Work required:
Your result will be the set of lines with "Original", copied from the material below.

+++

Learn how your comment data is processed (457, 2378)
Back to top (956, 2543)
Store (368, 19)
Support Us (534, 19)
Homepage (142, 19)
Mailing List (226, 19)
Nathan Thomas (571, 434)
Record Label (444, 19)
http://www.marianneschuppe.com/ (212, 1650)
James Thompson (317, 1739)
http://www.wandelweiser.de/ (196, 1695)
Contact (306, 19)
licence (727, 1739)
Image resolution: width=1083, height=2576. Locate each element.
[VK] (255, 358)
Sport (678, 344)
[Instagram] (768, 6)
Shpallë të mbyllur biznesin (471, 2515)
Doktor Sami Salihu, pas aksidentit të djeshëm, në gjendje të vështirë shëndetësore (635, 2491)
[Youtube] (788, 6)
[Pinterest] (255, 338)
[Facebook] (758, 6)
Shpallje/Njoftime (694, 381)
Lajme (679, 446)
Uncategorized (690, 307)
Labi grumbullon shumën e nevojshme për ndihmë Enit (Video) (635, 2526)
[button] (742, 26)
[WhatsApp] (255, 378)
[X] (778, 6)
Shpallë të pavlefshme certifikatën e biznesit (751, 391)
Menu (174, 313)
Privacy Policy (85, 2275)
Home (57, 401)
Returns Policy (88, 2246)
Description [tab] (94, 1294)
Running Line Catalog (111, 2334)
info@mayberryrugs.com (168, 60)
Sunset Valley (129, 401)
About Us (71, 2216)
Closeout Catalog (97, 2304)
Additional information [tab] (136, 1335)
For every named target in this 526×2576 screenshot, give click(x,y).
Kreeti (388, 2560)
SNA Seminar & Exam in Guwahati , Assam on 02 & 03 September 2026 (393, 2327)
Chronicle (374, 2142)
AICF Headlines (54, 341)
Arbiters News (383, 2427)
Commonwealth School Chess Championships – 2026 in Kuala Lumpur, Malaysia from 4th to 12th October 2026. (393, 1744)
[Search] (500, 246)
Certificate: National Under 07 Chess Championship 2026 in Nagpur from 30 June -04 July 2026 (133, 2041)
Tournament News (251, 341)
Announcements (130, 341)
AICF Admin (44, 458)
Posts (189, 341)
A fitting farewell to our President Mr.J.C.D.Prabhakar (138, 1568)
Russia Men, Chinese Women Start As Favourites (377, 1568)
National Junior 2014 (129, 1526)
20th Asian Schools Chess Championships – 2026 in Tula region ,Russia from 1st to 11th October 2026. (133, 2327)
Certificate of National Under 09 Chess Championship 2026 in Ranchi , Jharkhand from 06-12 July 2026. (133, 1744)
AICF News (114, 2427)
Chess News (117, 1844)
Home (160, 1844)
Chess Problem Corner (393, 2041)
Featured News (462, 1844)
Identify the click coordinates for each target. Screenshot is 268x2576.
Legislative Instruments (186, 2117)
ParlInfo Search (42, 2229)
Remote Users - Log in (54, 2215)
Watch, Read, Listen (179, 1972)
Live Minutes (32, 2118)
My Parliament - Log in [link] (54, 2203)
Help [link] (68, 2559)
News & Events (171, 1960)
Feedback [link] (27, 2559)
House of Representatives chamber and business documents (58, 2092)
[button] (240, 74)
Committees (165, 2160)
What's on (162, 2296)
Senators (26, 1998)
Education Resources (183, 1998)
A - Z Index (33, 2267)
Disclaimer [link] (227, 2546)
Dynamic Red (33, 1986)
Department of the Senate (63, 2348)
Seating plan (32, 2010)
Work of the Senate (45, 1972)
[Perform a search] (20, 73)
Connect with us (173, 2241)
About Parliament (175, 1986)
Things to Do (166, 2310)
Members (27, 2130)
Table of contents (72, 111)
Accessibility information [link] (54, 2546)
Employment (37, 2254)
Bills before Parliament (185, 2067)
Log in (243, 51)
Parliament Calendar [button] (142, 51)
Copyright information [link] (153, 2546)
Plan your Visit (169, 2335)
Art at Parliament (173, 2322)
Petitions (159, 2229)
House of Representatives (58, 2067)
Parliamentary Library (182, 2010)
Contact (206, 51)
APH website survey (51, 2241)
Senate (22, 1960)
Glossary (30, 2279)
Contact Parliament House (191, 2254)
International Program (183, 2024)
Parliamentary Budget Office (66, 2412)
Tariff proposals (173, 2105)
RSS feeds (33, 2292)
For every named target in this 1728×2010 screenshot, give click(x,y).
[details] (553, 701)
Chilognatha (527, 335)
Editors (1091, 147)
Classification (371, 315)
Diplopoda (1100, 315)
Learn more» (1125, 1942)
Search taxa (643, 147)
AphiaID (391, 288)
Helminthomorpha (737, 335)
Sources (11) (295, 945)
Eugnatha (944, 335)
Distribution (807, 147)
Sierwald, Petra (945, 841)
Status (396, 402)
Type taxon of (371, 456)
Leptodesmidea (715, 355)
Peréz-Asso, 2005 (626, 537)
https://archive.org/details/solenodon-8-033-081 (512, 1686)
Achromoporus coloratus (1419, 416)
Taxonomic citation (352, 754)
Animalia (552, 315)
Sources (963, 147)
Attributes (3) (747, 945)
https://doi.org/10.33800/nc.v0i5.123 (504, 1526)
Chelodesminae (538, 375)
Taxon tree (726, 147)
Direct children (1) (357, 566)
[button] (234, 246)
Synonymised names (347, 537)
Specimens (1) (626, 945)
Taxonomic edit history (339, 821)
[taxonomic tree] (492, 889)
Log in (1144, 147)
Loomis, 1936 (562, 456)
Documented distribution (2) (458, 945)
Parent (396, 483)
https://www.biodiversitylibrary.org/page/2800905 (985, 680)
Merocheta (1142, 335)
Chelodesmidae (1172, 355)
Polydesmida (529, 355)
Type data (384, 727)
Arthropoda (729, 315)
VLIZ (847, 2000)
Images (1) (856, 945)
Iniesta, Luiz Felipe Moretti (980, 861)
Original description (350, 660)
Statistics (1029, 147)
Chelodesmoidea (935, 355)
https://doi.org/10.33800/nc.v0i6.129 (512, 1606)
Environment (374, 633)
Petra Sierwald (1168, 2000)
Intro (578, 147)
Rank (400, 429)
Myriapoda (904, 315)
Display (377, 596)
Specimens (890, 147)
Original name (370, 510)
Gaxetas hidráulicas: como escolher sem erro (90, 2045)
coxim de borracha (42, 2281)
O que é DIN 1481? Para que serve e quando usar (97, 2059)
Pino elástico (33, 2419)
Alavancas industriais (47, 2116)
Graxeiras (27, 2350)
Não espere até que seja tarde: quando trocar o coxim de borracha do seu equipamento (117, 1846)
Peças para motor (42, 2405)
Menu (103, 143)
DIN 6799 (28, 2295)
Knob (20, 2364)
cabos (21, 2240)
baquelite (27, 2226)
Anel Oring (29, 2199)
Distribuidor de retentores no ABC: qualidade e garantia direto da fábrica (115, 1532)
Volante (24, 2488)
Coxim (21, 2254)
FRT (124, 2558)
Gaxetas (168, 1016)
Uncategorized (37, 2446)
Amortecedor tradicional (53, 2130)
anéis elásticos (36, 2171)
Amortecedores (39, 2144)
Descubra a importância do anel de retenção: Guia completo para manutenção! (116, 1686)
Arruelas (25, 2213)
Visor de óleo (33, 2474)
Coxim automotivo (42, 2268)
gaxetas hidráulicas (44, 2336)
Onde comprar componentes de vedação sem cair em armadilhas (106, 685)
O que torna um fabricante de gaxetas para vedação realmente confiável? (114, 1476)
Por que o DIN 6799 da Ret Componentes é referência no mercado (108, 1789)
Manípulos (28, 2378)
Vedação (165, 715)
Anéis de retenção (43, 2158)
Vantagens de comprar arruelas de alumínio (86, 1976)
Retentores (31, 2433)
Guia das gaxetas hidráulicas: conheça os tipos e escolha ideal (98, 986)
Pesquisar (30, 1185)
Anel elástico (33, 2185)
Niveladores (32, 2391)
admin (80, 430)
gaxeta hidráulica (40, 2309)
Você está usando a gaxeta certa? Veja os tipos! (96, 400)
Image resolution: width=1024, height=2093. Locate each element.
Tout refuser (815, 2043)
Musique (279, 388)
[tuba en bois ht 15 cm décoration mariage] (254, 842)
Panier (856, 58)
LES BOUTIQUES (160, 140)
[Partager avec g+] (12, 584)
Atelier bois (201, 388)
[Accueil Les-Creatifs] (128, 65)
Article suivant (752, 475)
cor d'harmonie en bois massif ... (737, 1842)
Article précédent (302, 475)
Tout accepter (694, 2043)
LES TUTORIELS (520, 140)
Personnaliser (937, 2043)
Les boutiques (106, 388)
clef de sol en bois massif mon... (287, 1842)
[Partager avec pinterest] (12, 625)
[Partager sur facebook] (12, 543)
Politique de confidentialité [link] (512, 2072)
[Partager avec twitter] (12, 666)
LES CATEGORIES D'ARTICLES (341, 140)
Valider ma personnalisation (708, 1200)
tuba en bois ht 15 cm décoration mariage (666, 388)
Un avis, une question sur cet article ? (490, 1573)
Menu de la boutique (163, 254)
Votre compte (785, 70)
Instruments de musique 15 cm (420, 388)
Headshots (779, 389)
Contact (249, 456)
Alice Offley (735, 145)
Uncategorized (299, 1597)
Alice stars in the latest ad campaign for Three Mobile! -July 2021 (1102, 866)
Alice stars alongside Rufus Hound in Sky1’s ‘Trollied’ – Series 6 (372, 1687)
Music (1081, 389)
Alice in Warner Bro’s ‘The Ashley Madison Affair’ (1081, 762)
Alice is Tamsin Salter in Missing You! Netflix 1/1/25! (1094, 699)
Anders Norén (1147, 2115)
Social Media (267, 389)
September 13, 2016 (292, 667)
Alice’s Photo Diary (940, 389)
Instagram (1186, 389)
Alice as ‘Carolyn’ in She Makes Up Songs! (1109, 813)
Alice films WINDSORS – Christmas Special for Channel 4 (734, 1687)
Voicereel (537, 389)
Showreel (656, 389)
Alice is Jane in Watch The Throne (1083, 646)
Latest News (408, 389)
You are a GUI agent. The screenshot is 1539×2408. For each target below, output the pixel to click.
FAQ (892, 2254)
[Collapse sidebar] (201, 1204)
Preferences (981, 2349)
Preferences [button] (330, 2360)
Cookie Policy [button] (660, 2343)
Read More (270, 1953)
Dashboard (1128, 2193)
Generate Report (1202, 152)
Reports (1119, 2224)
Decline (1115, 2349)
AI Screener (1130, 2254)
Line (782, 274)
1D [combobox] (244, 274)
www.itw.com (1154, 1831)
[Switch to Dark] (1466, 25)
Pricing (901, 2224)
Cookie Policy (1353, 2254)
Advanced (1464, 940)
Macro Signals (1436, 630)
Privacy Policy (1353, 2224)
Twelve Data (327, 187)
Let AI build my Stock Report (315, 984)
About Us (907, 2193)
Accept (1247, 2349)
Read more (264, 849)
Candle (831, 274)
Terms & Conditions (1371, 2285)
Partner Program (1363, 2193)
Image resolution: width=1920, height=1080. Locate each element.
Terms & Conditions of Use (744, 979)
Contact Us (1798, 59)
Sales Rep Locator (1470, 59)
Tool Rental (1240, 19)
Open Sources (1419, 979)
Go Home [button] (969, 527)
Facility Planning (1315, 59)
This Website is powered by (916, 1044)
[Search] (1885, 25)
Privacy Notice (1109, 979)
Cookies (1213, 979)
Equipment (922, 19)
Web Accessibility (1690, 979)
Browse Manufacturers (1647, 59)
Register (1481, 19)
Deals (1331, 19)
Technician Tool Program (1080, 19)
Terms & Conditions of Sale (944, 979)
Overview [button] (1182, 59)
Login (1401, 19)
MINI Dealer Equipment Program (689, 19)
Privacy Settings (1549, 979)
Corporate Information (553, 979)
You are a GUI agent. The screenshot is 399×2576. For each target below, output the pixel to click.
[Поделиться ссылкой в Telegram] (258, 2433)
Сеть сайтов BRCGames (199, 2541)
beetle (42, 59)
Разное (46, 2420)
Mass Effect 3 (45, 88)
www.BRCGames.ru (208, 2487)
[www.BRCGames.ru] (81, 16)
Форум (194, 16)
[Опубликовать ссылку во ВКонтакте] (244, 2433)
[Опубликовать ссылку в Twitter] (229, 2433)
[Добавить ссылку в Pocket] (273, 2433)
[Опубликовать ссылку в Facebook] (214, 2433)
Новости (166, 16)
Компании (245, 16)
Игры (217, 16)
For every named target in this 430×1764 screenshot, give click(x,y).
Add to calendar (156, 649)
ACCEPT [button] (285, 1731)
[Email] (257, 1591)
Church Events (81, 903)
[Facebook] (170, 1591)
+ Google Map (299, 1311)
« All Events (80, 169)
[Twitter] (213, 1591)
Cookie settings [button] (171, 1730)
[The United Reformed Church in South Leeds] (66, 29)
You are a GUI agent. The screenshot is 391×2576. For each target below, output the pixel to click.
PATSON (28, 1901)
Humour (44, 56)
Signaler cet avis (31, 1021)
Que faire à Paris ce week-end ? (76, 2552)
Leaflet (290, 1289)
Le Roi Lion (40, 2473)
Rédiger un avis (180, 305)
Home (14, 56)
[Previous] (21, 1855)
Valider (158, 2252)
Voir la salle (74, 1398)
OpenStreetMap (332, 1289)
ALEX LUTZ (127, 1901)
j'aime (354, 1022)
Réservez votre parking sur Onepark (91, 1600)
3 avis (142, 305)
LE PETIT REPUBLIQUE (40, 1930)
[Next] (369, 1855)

+++

Exercise output:
Original description (350, 660)
Original name (370, 510)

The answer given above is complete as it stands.